◆ **Фрагмент текста**

Круг танго. Танго. Какая разница, что потом? Это не имеет значения. Важно лишь здесь и сейчас. Танго. Есть только танго.
Разговор с музыкой
Иногда, когда я рассказываю студентам об инструментальной музыке, мне нравится представлять музыкальные эпохи как людей. Как собеседников.
Вот передо мной эпоха Барокко, пышные господин и дама: много красивых речевых оборотов, сильные голоса. С ними хорошо, хотя и немного боязно: иногда кажется, что им не до тебя. И они просто забывают, что ты, человечек, тут, рядом. И не в первый раз уже. А они и не помнят тебя особо: «А откуда вы, собственно? Боже, как интересно! А давайте мы расскажем вам вот об этом. Слышали уже? Ну надо же... Все равно ещё раз послушайте. А откуда вы? Ах, ну да, спрашивали уже. Так откуда? Возьмите пирожное». А монотонный бас господина Барокко все убаюкивает, успокаивает, и ты уже не помнишь, какой концерт Рыжего монаха или господина удачливого Генделя это по счету – прекрасное Барокко несёт тебя в волнах разговора.
Иное дело ужин с господином Бахом. На столе свеча, ужин небогат, но вкусен. Парик хозяина висит в углу, и он не похож на свои портреты: просто отец семейства, в глазах которого смех, грусть, жизнь. «Дети, вам уже спать пора, идите, любимые. А мы тут поговорим, ладно? Эх, знаете, сударь, сложно сейчас: Филипп-Эммануэль болеет все время, как все малыши. Остальные здоровы вроде. Но да, сложно бывает. Бог? А что Бог? Да, говорим. Да, отвечает. Бог ведь тоже отец, он не может молчать, когда его дитя задаёт вопросы. Вот послушайте этот вот разговор. Как? Я записал, звучит теперь. Но знаете, да. Сложно бывает. Вот, попробуйте пирог. Жена пекла. А я пока вам расскажу». Тепло, хорошо при свете свечей. Течет разговор неспешный. Как будто ныряешь в глубокое теплое море: а там бездна. Говоришь с человеком – а в нем весь мир и звёздное небо в придачу. Хорошо.
А вот господин Классицизм. Ни у кого в мире больше нет такой правильной речи. У него какой-то кристальный, прекрасно модулированный голос. Каждый его жест, интонация – все настолько красиво, что перестаешь дышать на этот хрупкий и прекрасный бокал из тонкого хрусталя. «Да, давайте поговорим с вами. Но есть линия, которую я не нарушу. Так давайте поговорим о природе. Природе вещей? Что вы... Я, пожалуй, расскажу вам о пейзажах во Фландрии, о красотах австрийских альпийских лугов. Но главное – не нарушить линию». Идёт разговор. Разговор ли? Монолог хозяина дома. Завораживающий совершенством литературной формы, в котором нет места внезапности и неожиданности.

◆ **Записи набора**
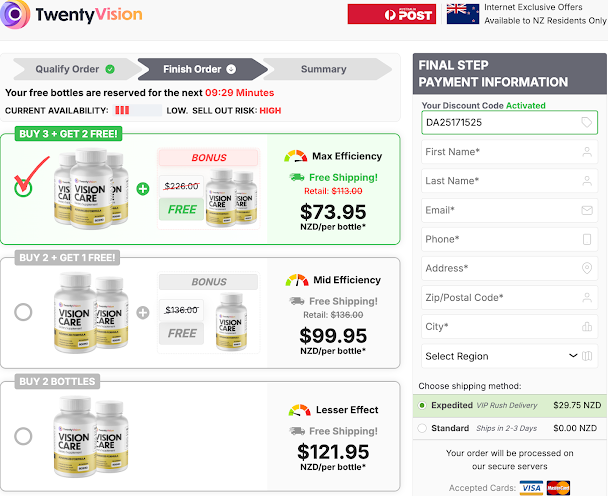Click the bonus free bottles thumbnail in top package
The width and height of the screenshot is (608, 496).
(x=231, y=198)
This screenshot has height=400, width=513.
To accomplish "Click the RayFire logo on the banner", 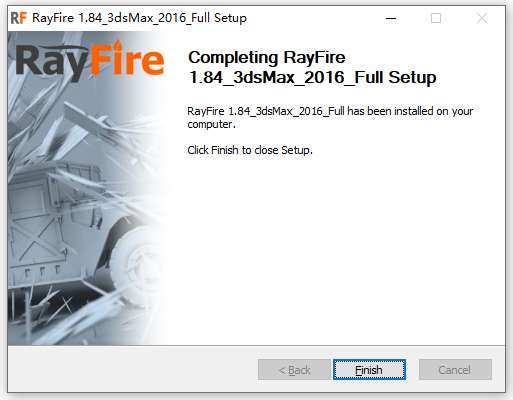I will pyautogui.click(x=90, y=61).
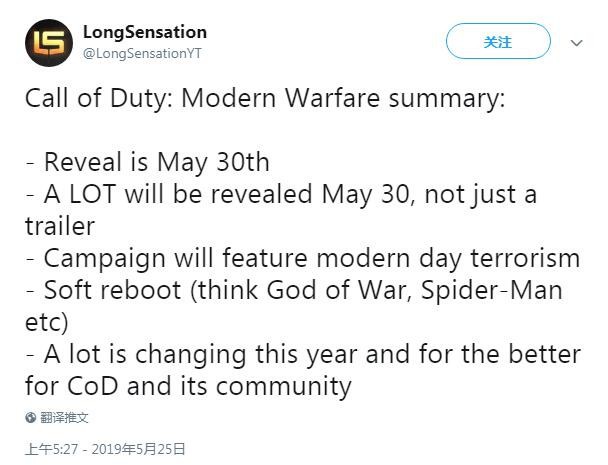Click the LongSensation LS avatar logo
Viewport: 608px width, 465px height.
click(49, 42)
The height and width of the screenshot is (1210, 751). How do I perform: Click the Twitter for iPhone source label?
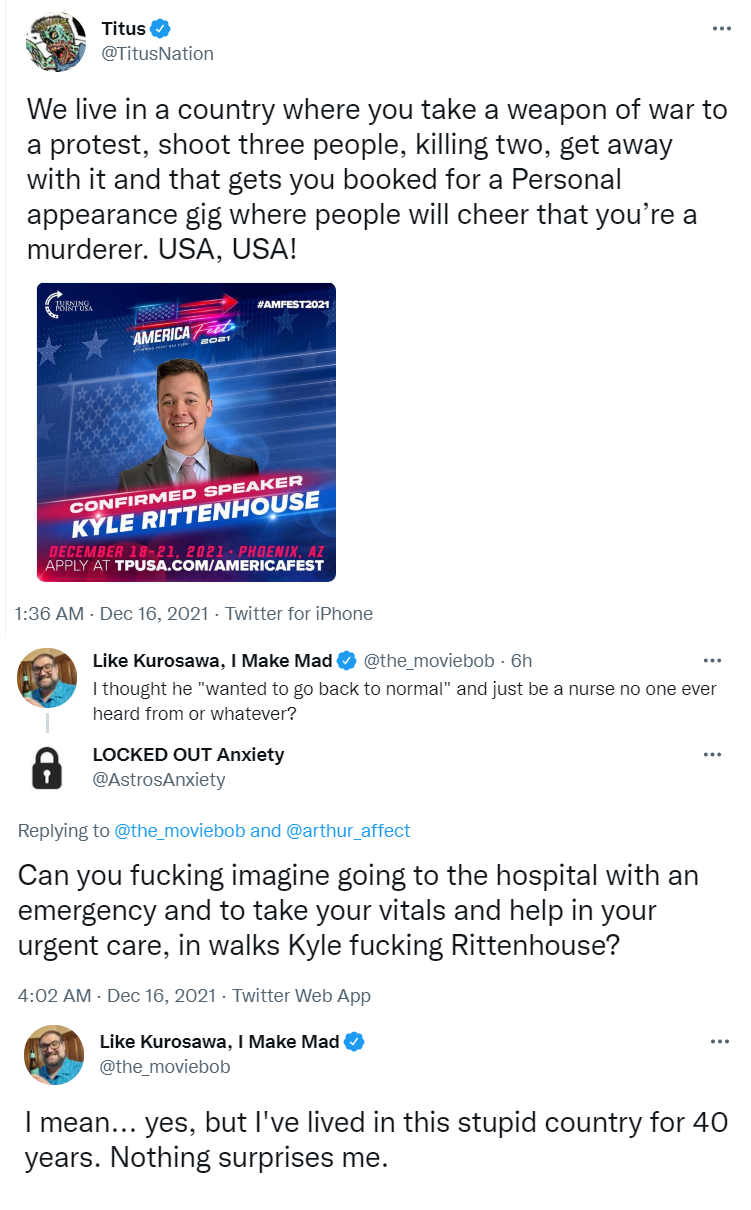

◆ **Цель**
Продолжите текст о музыкальных эпохах в роли собеседников, начав сразу после его последнего предложения.

◆ **Решённая задача**
И тут на тебя налетает Романтизм. «Ну, доброго дня, Романтизм, приятно с тобой встретиться за дружеским обедом. Как жизнь?» «Знаешь, я ...» И Романтизм, то бурно жестикулируя, то запуская нервные длинные пальцы в растрепанную шевелюру, рассказывает тебе всю свою жизнь. Он многословен. Он эмоционален. Он хватается то за сердце, то за кухонный нож, то за перо и бумагу. Иногда тебе кажется, что, увлекшись рассказом, он сейчас кинется тебя обнимать. Или ударит. Или вообще убежит куда-то, чтобы, вернувшись через пять минут, как ни в чем не бывало продолжить рассказ. Бурлит рассказ, идёт разговор. Нет. Бежит.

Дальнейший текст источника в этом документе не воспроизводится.